It's important to note that not all Emperor Scientists are Evil Overlords working their way on up towards becoming the next Galactic Conqueror or Dimension Lord. At least one out of every three you'll see will usually be an actual benevolent ruler, or at least a Well-Intentioned Extremist (or Knight Templar....or Dark Messiah) presiding over an empire that, while it still may be....well....Imperial (meaning it may not quite be The Kingdom)...is not evil, but instead does what it has to do to ensure the survival of humanity.
Emperor Scientists can commonly be found hanging about in various types of Post-Apocalyptic, Schizo-Tech, Future Badass, and Used Future worlds, where they will typically be the guy (or gal) in charge of one of the two warring factions that tend to be battling it out over what's left of those sorts of places.

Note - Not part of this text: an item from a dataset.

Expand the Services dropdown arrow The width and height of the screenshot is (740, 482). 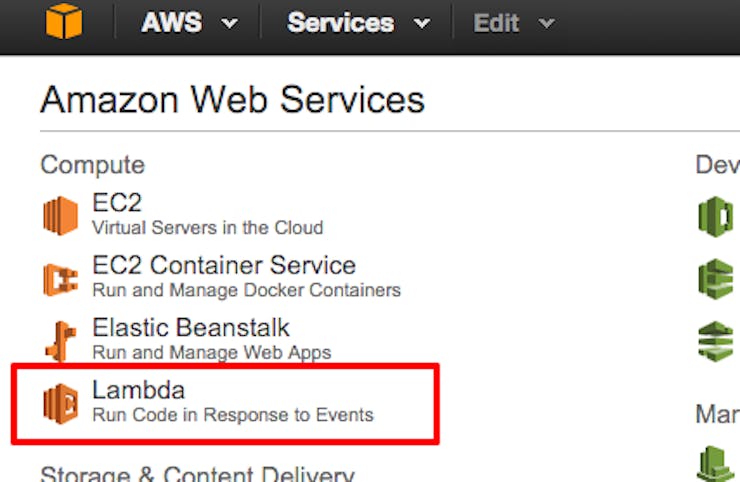[422, 23]
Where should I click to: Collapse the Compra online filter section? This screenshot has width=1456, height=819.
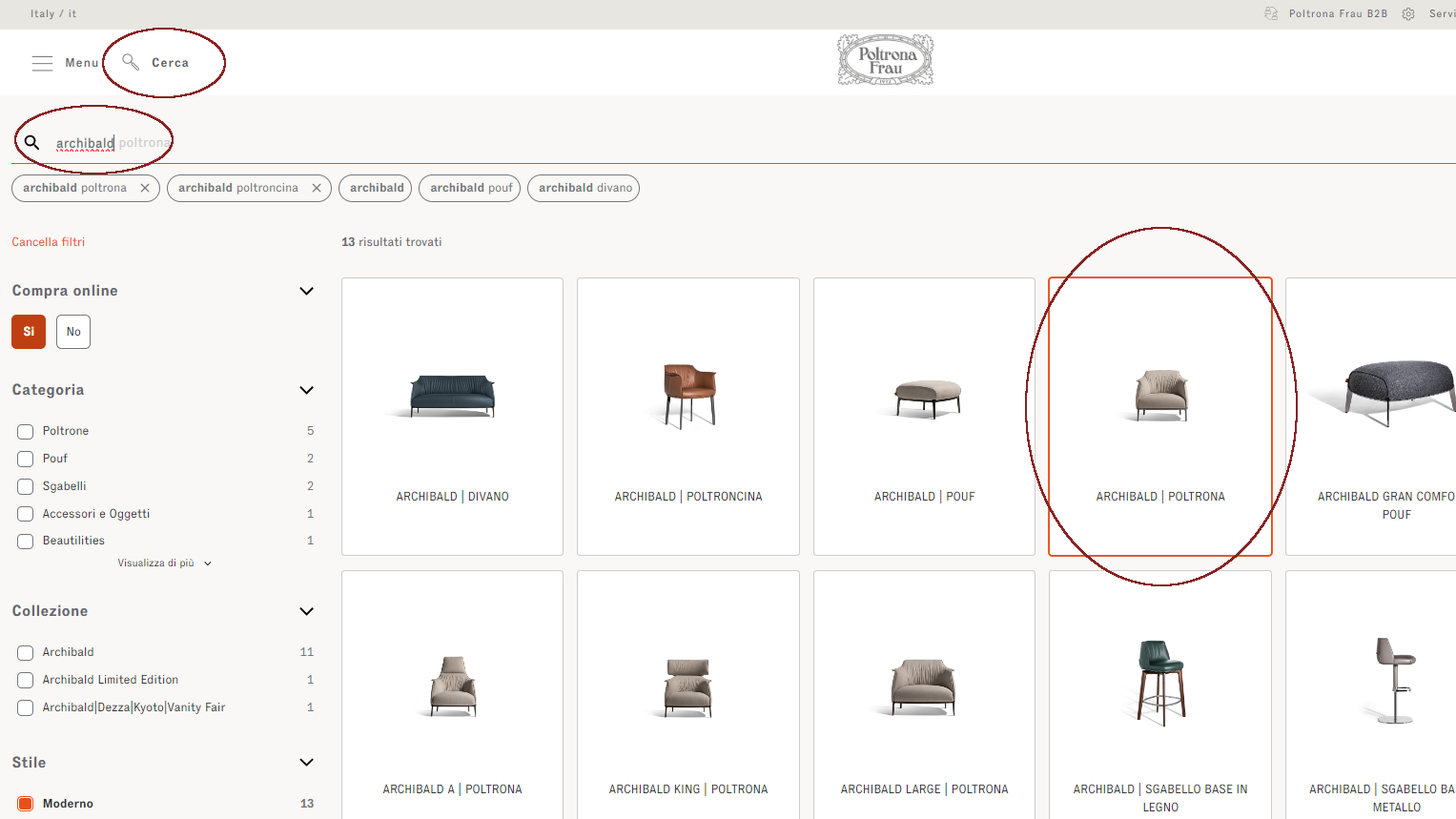pos(306,291)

Bonus points if it was their superscience that actually caused The Cataclysm, either indirectly or unintentionally, or directly and intentionally. If their empire survives long enough to win the war and become an Empire, then they'll likely get their title changed to "God-Emperor of (something very grandiose)", like Mankind or The Universe. Expect them to become immortal by this point, if they weren't already. May make the jump (but may not) to actual A God Am I territory, using their superscience to partially ascend to a higher plane of existence while still keeping enough of their physical form around to be visible to their subjects.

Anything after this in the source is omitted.